Each of the three Lambda functions detailed above also runs with a separate Execution Role and MySQL user, which dictates exactly what it’s allowed to access. This means that (in theory) if there was any sort of exploitable software vulnerability in our Lambda code, a bad actor wouldn’t be able to access any more data or perform any more actions than they already have access to (for example, the “fetch” Lambda cannot publish to IoT; it uses MySQL credentials which give it read-only access to the data, and only those columns which are available for public consumption)
Putting it all together
The whole Leaderboard backend is defined in a single CloudFormation template. This makes it super-easy for us to keep track of changes, deploy multiple versions (for dev and test), and to quickly deploy in new regions (we’re based in London so we did all of our original development in the eu-west-2 London region, but for production we span up a new stack in us-west-2 Oregon to be geographically closer to the venue in Las Vegas). It also meant that whenever we ran into troubles or something we didn’t expect (more on that below), we didn’t have to remember all the steps we took to figure it out once we wanted to deploy new versions – it was all right there in the template code.
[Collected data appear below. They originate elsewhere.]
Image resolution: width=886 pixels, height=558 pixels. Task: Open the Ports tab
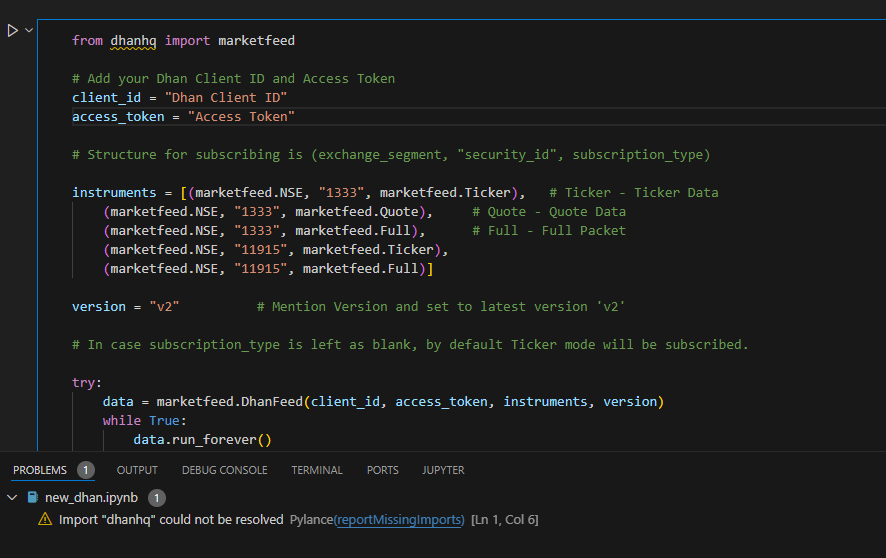pos(383,470)
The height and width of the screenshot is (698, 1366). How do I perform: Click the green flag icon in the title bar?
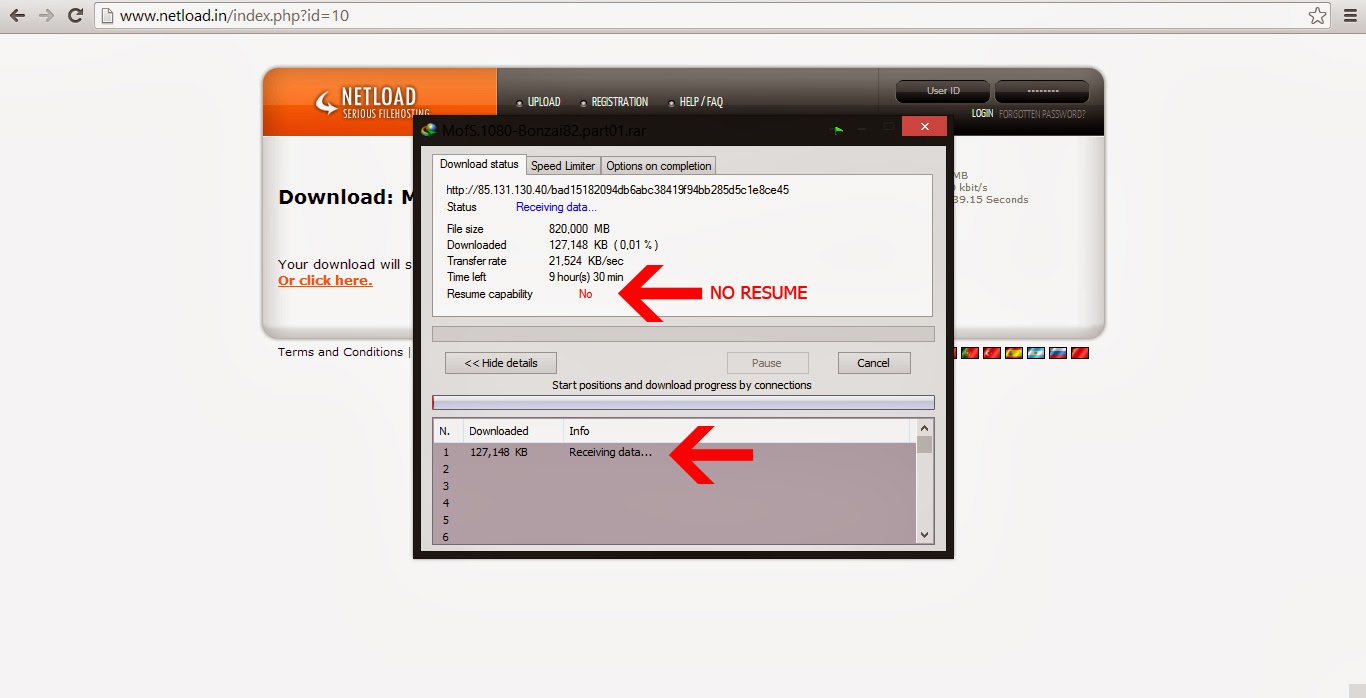839,130
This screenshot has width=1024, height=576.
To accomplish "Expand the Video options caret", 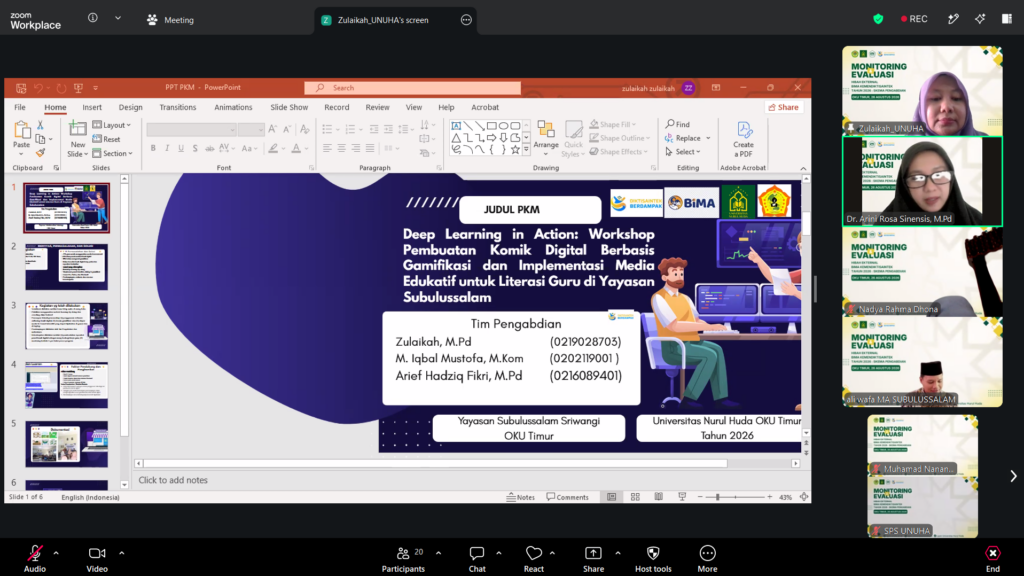I will (x=121, y=553).
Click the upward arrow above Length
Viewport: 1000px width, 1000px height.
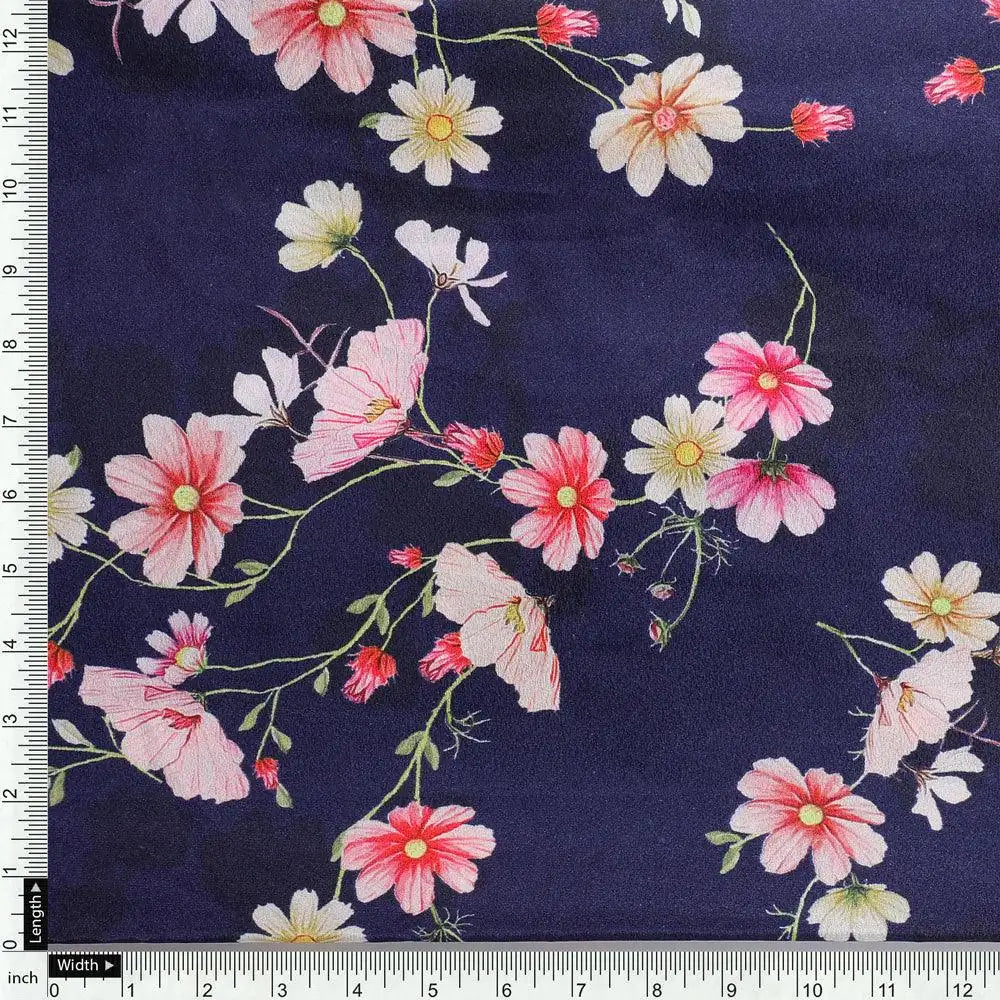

I won’t pretend that the development process was easy from beginning to end and went without a hitch, because that wouldn’t be true. There are plenty of quirks and things you might not expect when building things on AWS, especially when you’re trying to hook together several different services and moving parts. Here’s just a few, and the steps we had to take to solve them:
- When connecting to the IoT Device Gateway, you use an account-specific endpoint, which looks something like
a1234567890abc.iot.us-west-2.amazonaws.com. For compatibility and legacy reasons, this endpoint uses an SSL certificate that’s no longer trusted by most major browsers, so requests it to simply fail with a security error. There is a separate endpoint, formatted the same, but with
.iot., which is signed by the Amazon Trust Store, but this isn’t the default endpoint returned by IoT’s DescribeEndpoint API. You need to use the
endpointType=iot:Data-ATSparameter to request this up-to-date endpoint, or remember to substitute in the
-atsif you want anything to work in modern browsers
- In order to lock down access to our Aurora database, we gave it a VPC security group and locked down port 3306. However, in order to grant access only to our Lambda functions, that meant we had to run the functions inside our VPC, which means that they have very long cold-start times. In addition, in order to access the IoT endpoint, those functions needed to have access to the public internet, which meant we had to add a NAT Gateway (and corresponding route tables) into our VPC
- Since our setup scripts needed to be able to query the Aurora database and set up the schema with all the correct tables and columns, we needed the database to be accessible from the public internet. We could have spun up an EC2 instance or a Lambda function to run queries directly from within our VPC but we decided that added unnecessary complication for this project. What it did mean, however, was that we weren’t able to use Aurora Serverless, since it’s not possible to set up with public internet access. Today we would be able to solve this with the new Aurora Serverless Data API, but this wasn’t available when we started building the backend.